I'm Rebecca Mahoney, a freelance journalist, fiction writer & manuscript editor who likes to chat about books & writing, share editing tips, and muse about the freelance life. Visit my full website at rebeccamahoney.com.
I love language. Most writers do, I think. We love playing with words, manipulating prose, casting metaphors and painting imagery. We love making the words dance on the page.
We hold great stock by all those writing rules, the ones aimed at making our prose tighter, our sentences more interesting: Show, don’t tell. Every word has to earn its place on the page. Avoid adverbs. Try not to repeat words or phrases. Stick to “said” and “asked” in your dialogue tags. And so on.
But being a good writer—even a great writer—isn’t enough if you want to sell your book.

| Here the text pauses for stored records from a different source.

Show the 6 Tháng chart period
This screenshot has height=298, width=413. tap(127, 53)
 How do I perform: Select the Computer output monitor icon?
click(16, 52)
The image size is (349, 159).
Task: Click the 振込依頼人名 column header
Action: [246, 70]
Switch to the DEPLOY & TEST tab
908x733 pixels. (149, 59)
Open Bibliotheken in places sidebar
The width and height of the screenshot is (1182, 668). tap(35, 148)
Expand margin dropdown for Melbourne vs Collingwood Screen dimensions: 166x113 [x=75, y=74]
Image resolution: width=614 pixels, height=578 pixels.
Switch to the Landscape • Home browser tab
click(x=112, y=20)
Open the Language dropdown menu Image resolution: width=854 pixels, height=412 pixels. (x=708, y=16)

In fact, here’s the big writing secret you need to know if you want to land an agent, see your book published, or gain a following of loyal readers: The success of your book isn’t really about the writing at all.
It’s about the story.
In the book world, story always trumps the quality of the writing. It pains me to say that, given how much I love words and language, but let’s face it—people don’t read for luminous prose alone, even word nerds like myself.

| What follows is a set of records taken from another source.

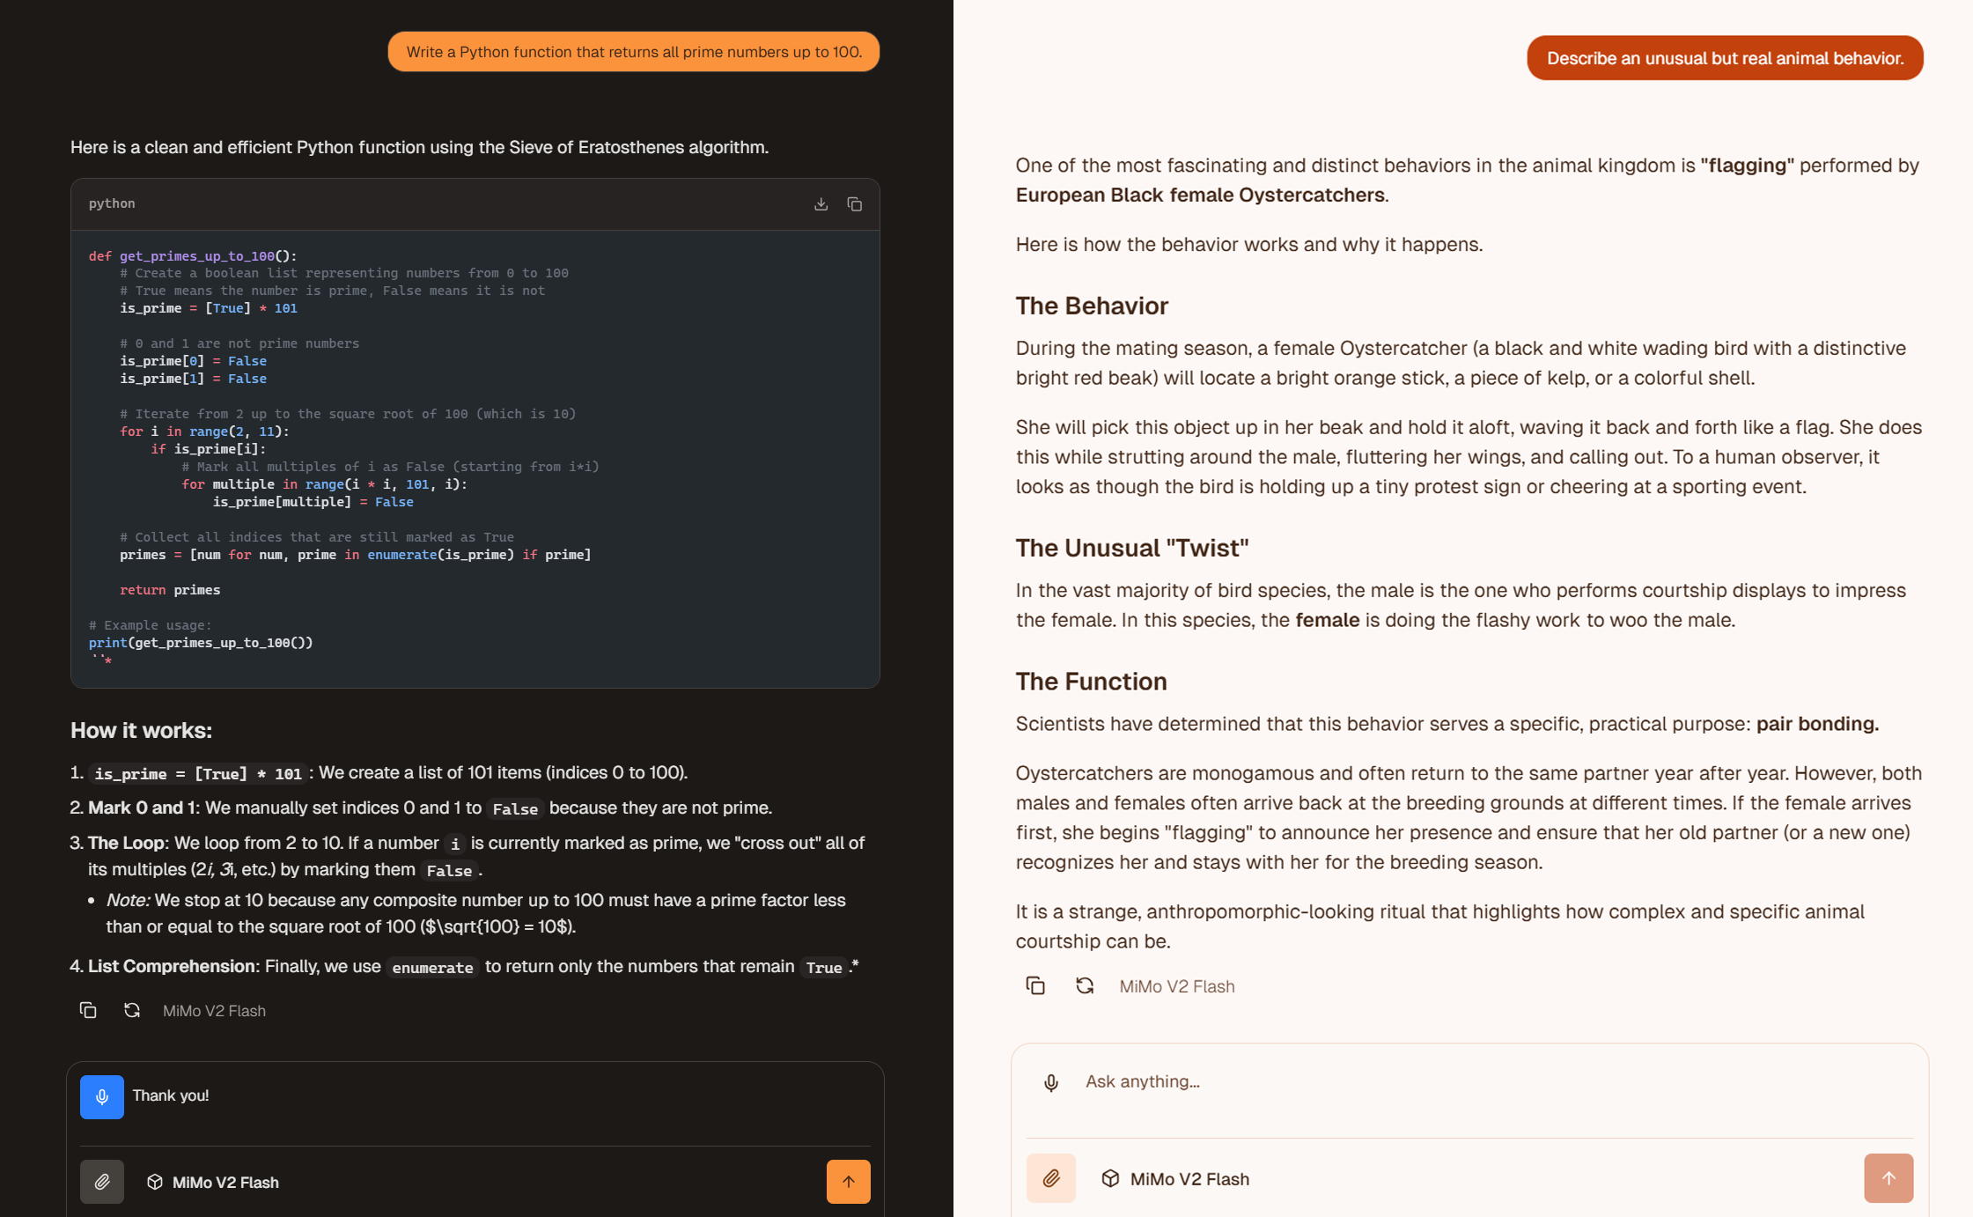Copy the Oystercatcher response in light panel

pyautogui.click(x=1035, y=985)
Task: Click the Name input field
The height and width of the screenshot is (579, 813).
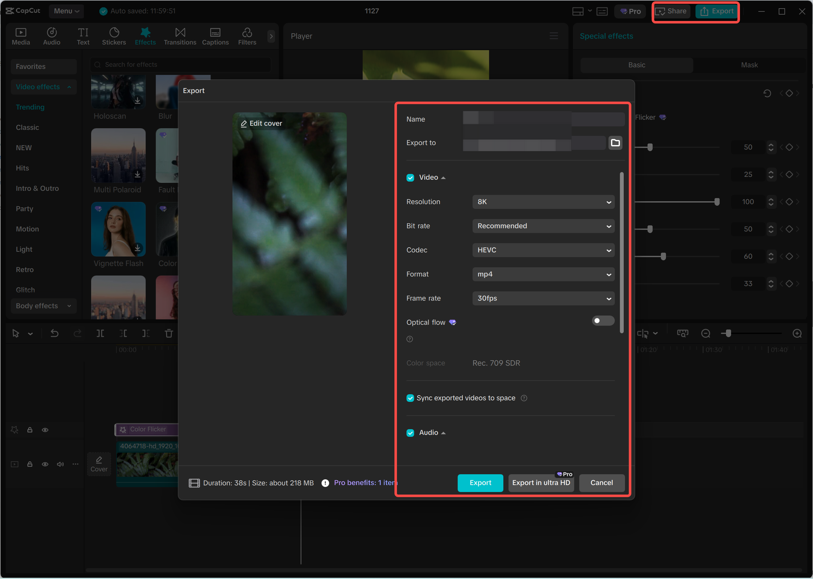Action: [543, 119]
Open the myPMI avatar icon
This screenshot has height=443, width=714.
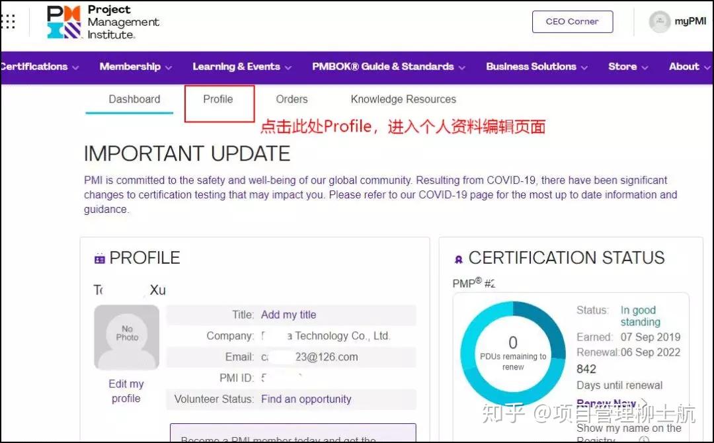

They read for story. They read for immersion. For entertainment. For excitement. Even in nonfiction, they’re looking for that story arc, for that overarching theme that keep them hooked, interested and invested. This is why there are so many books that aren’t necessarily well written but do very well commercially: because they have strong stories (example: The Da Vinci Code).
Fresh, gorgeous prose is a draw and a bonus. But it’s not the priority—not for a reader, and not for an agent or editor. And it shouldn’t be for you, the writer.

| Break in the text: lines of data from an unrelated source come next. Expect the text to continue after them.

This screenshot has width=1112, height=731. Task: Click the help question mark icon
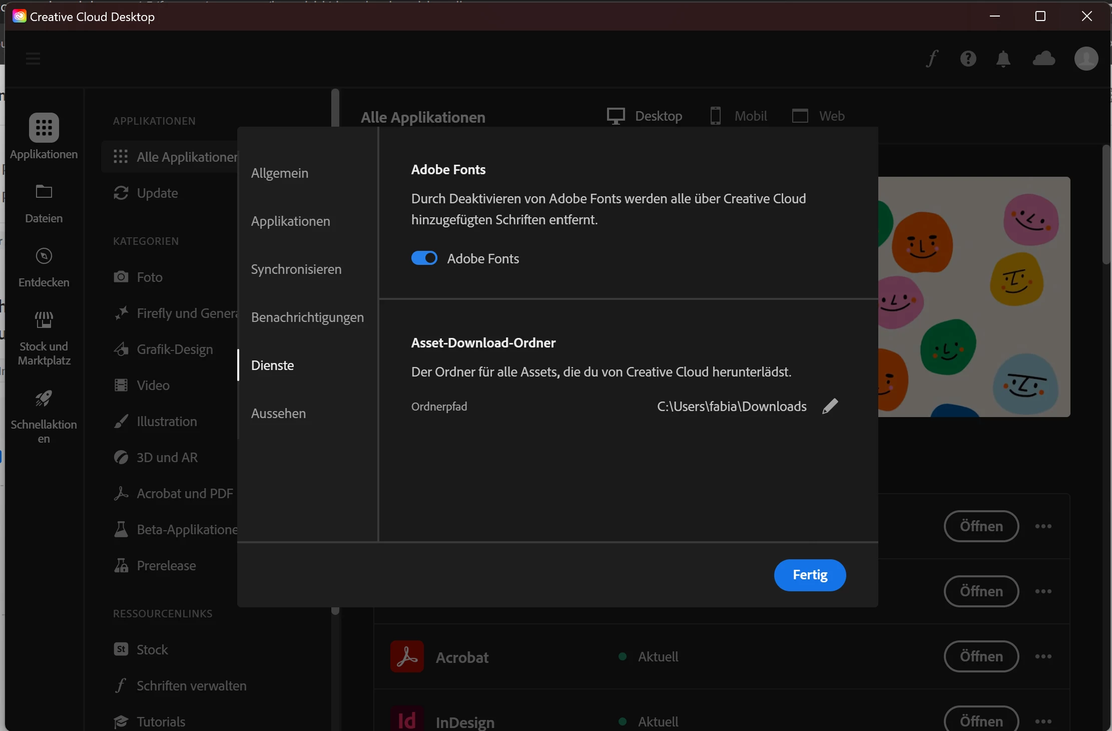coord(968,59)
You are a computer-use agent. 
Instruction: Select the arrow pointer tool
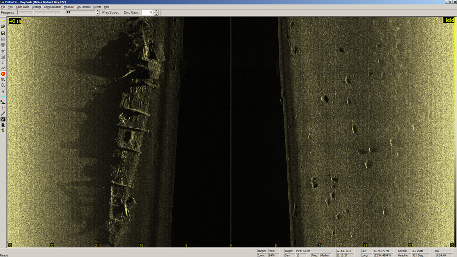coord(3,91)
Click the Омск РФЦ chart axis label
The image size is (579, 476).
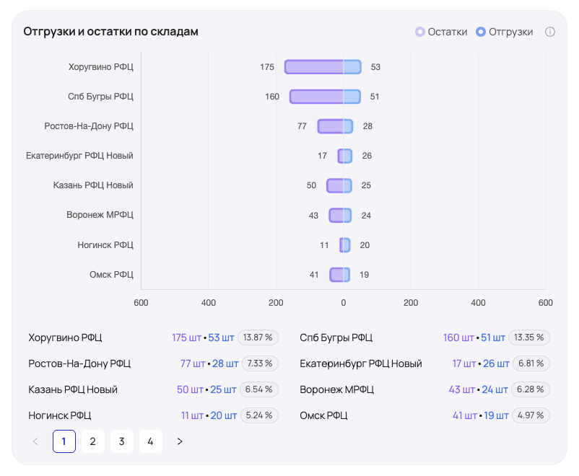[111, 274]
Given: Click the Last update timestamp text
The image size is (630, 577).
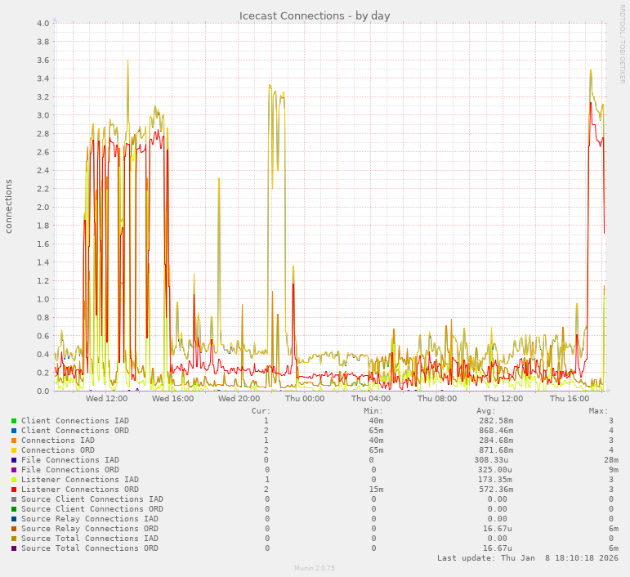Looking at the screenshot, I should coord(527,558).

Think about it: a good line editor can easily and quickly help you improve your prose. But it’s much harder to fill in plot holes, or overcome a lack of tension.
If you want your book to sell, then focus on the story. Focus on the plot and the narrative, on character development, on tension and pacing. Get feedback on that story through beta testing or by working with a content editor, and use that feedback to hone your story.
Only after you’ve put your story through the ringer should you start polishing your prose.
And by all means, make that language shine. Make it as original and interesting as you possibly can.
Lately, I’ve seen a lot of writer friends getting really hung up on the language side of things—fretting about their metaphors and sensory descriptions, or over-relying on self-editing programs that only focus on line edits but offer little or nothing in the way of big-picture feedback.
It’s a good thing to try to improve your writing skills—to write leaner, to create more fresh and original prose. For many of us, that’s where the magic happens.
But if you want your book to sell, remember: story is king.